Let him not keep silent:  he shall have his reward from me. (216-219)

The irony here is that when Teiresias is accused by Oedipus of lying and is berated by him, not rewarded.

  • Oedipus also decrees that the man who did kill Laius shall never be spoken to and him shall

...be driven from every house,
Being, as he is, corruption itself to us.... (227-228)

and he hopes that this murderer will not "[L]ay violent hands even on me..." Later, he ironically forbids the Thebans to ever "receive" or "speak" to the man who has murdered Laius.

  • Further, with dramatic irony, he curses himself, "I pray that that man's life be consumed in evil and wretchedness" (234). 
  • Then, he insists that Teiresias go to Apollo to learn who the murderer is that they can kill or exile him. When Teiresias replies with irony,

How dreadful knowledge of the truth can be 
When there's no help in truth! (304-305)

  • Later, Oedipus and Teiresias argue and, with dramatic irony, Oedipus accuses Teiresias of the crime he has committed,

Now twice you have spat out infamy. You'll pay for it! (348)

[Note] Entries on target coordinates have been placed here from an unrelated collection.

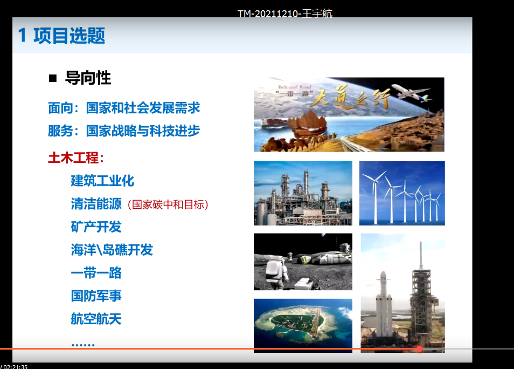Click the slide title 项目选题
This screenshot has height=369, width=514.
click(69, 36)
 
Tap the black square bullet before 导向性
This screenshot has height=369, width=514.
click(53, 78)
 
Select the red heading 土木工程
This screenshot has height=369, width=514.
click(73, 158)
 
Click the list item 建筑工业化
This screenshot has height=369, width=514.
click(102, 181)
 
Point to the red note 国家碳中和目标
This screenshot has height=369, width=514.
click(168, 204)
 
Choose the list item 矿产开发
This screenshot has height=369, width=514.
click(96, 227)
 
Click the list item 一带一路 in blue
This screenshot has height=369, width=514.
click(96, 273)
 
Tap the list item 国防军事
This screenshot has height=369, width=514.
click(96, 296)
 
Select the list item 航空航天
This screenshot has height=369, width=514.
click(96, 319)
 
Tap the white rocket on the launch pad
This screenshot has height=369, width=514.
click(383, 304)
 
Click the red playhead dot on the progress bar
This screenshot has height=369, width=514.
click(419, 348)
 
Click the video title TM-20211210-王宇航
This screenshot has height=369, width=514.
click(285, 13)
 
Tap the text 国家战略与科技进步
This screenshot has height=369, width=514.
click(143, 131)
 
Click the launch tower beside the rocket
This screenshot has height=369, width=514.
click(422, 296)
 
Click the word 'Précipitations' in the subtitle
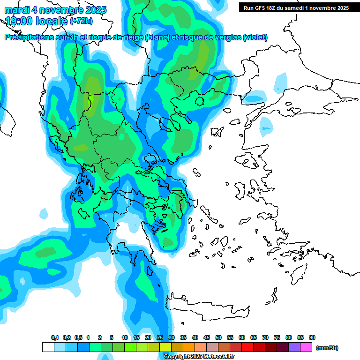[29, 38]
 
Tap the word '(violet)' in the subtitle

Even further, he accuses Teiresias of being blind and making a fool of himself for coming to him, telling the page to lead the seer away. But, before he goes, Teiresias makes a prediction that Oedipus will himself become a blind man.

SCENE II

Oedipus accuses his brother-in-law of having killed Laius and of wanting to be the ruler of Thebes, still not realizing that he is the man whom he seeks. Later, after Creon has left, Oedipus talks with Jocasta and begins to piece together what has really occurred, realizing that he has "Pronounce this malediction upon myself." That is, he has banished himself from Thebes and cursed himself to being shunned by all. Yet, he does not understand that Polybos and Merope are not his parents.

SCENE III

Ironically, Oedipus yet believes that the oracles are wrong, convinced that they have prophesied that he will kill Polybos and marry Merope. But a messenger arrives, a man who tells Oedipus that Polybus "was not your father." For, another shepherd gave the baby Oedipus to him, and he gave Oedipus to Polybus. Fearlessly, Oedipus replies with great dramatic irony,

However base my birth, I must know about it...
                                                                But I
Am a child of Luck; I can not be dishonored.
Luck is my mother; the passing month, my brother,
Have seen me rich and poor. (1022-1026)


EXODOS

After Oedipus learns the truth and realizes that he has fulfilled the prophecy against him, a second messenger comments of the irony of life; "The greatest griefs are those we cause ourselves" (1262).